[Stored records]
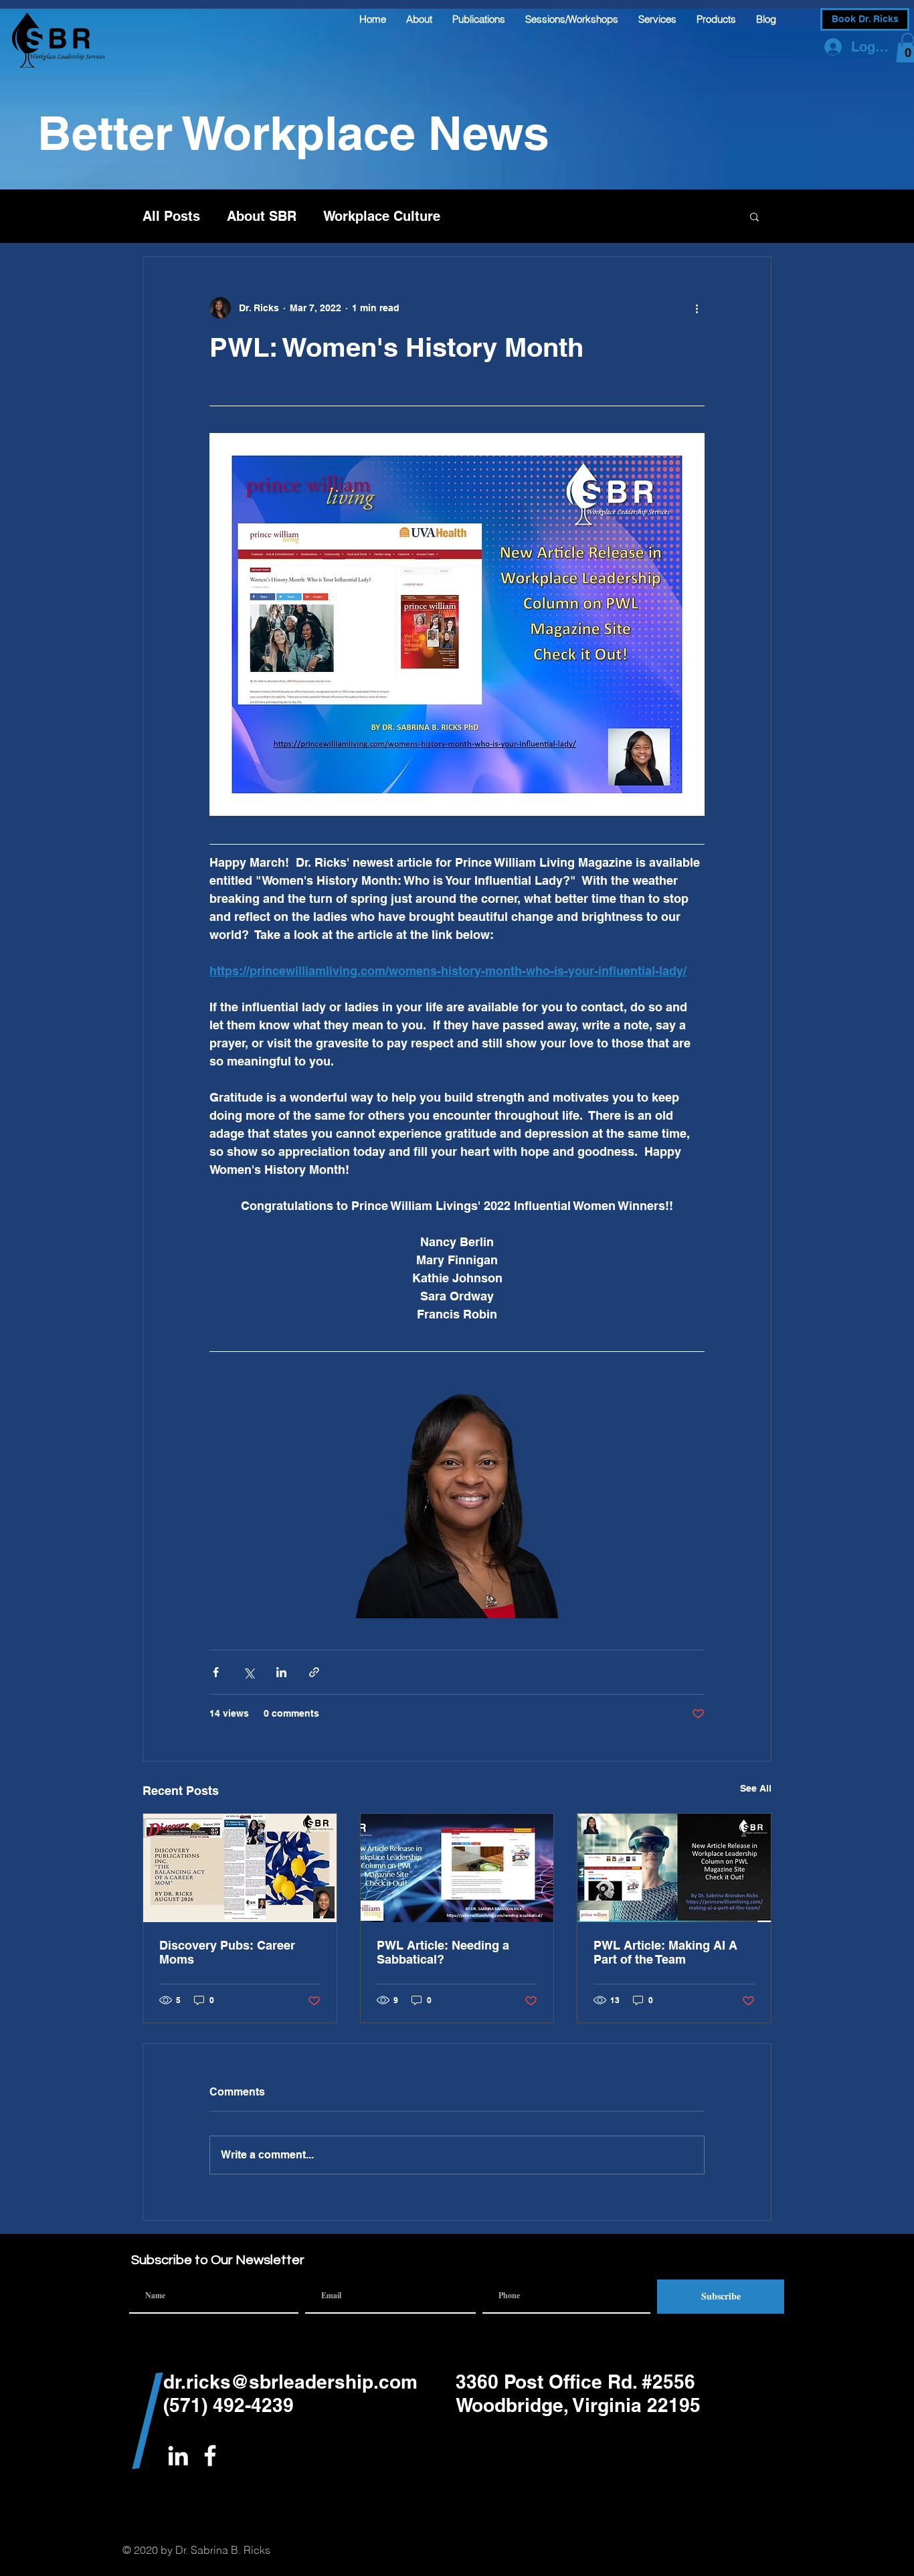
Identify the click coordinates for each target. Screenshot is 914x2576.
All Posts (171, 216)
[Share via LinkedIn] (281, 1672)
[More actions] (697, 308)
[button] (754, 216)
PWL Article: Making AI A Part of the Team (665, 1952)
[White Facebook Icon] (210, 2455)
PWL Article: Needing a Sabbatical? (443, 1952)
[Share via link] (314, 1672)
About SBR (261, 216)
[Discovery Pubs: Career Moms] (240, 1868)
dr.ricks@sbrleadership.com (290, 2382)
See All (755, 1788)
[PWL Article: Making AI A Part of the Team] (674, 1868)
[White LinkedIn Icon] (178, 2455)
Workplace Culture (381, 216)
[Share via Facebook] (215, 1672)
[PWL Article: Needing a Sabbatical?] (457, 1868)
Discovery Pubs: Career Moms (227, 1952)
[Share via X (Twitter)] (248, 1672)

Work item:
Every line in the data above that contains the word "Needing" should be copied.

Answer to this problem:
PWL Article: Needing a Sabbatical? (443, 1952)
[PWL Article: Needing a Sabbatical?] (457, 1868)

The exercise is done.